The supporting cast is adequate and several characters outshine the leads at times. The humans in Forks manage to stand out and avoid being overshadowed by the vampires. The Fork High teens are endearing and likable, bringing much-appreciated silliness to the screen. But Bella’s father Charlie, most consistently steals scenes with a sense of humor and his subtle vulnerability. Charlie, played by Billy Burke, really is the heart of the movie.
While most members of the Cullen vampire family are well-cast, a few of them just seem empty. Their attitudes are very true to their counterparts in the book, but the movie gives little insight into their reasoning or abilities. In some cases, mainly those of Rosalie (Nikki Reed) and Jasper (Jackson Rathbone), the characters come off as unnecessarily petty or apathetic, making it difficult for the audience to connect with them.
The dialogue is predictably cheesy, but it does translate better on screen than it does on page. Surprisingly, though, the screenplay omits a few iconic lines from “Twilight.” The fans’ obsession with “dazzling” may be lost on movie-goers who have not yet read the book.
If anything about the movie is shockingly bad, it’s the movie’s visual presentation. Vampires moving at superhuman speed and fighting with superhuman strength may sound cool, but the motion blurring and flying through the air evoke more mockery than awe.

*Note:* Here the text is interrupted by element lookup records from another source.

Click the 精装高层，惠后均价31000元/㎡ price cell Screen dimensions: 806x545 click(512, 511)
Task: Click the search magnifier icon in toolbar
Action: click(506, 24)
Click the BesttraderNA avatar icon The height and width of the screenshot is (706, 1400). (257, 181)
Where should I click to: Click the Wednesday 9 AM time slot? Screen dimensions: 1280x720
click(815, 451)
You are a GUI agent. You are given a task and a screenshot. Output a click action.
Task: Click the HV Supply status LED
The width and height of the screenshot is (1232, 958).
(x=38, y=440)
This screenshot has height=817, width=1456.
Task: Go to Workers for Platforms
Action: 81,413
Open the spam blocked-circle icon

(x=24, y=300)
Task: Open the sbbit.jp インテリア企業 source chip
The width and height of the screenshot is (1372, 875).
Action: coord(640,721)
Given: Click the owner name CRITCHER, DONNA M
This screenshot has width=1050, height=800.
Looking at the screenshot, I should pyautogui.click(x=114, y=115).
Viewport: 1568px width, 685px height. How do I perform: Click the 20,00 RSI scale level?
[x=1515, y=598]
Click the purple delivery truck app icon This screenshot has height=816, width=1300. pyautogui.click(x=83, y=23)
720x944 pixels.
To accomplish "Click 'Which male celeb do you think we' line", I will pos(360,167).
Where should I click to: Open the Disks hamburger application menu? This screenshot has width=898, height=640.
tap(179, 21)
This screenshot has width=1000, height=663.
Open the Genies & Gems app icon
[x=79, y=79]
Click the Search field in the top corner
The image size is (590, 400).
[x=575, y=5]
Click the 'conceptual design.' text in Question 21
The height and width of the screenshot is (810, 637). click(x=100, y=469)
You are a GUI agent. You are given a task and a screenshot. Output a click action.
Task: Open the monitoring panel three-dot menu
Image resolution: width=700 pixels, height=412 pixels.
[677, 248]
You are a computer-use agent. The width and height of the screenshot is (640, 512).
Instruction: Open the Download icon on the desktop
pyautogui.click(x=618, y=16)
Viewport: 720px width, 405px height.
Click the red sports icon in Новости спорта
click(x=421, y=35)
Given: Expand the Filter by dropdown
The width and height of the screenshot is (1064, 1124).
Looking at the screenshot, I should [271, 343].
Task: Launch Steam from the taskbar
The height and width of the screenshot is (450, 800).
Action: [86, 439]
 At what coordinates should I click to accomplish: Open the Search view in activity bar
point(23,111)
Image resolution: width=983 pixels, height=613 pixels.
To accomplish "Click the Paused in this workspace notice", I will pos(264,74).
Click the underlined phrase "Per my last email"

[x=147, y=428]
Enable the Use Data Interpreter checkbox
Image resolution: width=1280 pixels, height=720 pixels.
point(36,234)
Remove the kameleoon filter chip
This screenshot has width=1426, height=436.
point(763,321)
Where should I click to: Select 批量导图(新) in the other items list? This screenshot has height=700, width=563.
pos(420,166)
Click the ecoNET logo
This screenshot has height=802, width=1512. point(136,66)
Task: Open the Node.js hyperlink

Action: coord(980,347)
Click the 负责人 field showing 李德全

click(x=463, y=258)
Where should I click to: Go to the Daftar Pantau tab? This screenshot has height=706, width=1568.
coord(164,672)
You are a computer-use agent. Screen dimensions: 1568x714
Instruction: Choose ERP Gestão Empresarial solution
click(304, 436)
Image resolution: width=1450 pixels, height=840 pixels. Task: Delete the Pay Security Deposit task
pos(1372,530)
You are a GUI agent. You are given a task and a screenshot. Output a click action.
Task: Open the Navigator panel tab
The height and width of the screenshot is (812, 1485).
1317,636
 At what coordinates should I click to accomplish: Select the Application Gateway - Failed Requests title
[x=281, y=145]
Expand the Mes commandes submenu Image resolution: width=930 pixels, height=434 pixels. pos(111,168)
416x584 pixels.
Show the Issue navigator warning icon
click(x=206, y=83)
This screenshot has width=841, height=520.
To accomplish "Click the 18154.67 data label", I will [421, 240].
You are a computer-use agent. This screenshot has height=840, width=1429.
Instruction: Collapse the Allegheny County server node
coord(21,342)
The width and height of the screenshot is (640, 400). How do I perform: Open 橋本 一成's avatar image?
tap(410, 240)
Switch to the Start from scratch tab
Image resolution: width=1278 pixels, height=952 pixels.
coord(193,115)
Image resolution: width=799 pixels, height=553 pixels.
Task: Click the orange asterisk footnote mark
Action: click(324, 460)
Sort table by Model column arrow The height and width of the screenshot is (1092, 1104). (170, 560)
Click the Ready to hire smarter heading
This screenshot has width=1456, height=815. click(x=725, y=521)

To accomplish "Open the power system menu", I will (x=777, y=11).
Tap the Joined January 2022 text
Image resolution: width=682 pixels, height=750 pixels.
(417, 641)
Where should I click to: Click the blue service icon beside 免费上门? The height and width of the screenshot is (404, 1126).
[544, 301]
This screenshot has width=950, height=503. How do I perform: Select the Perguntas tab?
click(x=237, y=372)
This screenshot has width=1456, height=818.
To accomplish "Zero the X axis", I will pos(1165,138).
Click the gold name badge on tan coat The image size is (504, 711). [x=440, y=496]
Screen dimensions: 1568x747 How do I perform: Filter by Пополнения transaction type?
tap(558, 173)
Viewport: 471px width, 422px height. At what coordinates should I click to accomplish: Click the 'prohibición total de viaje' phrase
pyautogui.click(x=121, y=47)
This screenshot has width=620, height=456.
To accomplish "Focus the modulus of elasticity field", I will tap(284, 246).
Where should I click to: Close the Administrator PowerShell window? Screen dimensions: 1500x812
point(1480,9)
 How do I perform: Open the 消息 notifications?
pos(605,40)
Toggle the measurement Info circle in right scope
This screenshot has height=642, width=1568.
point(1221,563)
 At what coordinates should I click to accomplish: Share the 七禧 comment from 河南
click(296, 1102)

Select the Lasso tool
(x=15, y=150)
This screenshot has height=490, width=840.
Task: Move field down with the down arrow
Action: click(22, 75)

Maybe we can blame the laughable fight scenes on the low budget, but some complaints seem more of a creative issue. Extreme close-up shots of just the characters’ eyes become tedious and a little bit creepy. Pairing the too familiar sets of eyes with the overall blue coloring of the film is just not pretty. Perhaps they wanted to emphasize the tone of the movie, but a whole spectrum of visible colors is seriously underutilized.
The movie also falls victim to Meyer’s descriptions of her characters. Meyer uses a mythology in which vampires literally sparkle in the sunlight. The effect on screen looks cheap and old, and they might as well have covered Robert Pattinson in rainbow glitter and shone a bright light on him. The makeup (used to give the vampires their pale complexions) looks heavy and fake. The wigs some actors sport are just bad, almost to the point where they should have just foregone long hair in the first place.
Despite the obvious flaws, the movie does its best to appease fans and expand the series’ fanbase. “Twilight” is the first of four books, and the movie appropriately sets up for a sequel in a way that the book doesn’t. Thanks to its popularity, the movie’s first-weekend sales already ensure a movie for the second installment “New Moon.” Hopefully, the sequel will improve where the first movie falls short and still take advantage of the characters and interpretation that make the story work.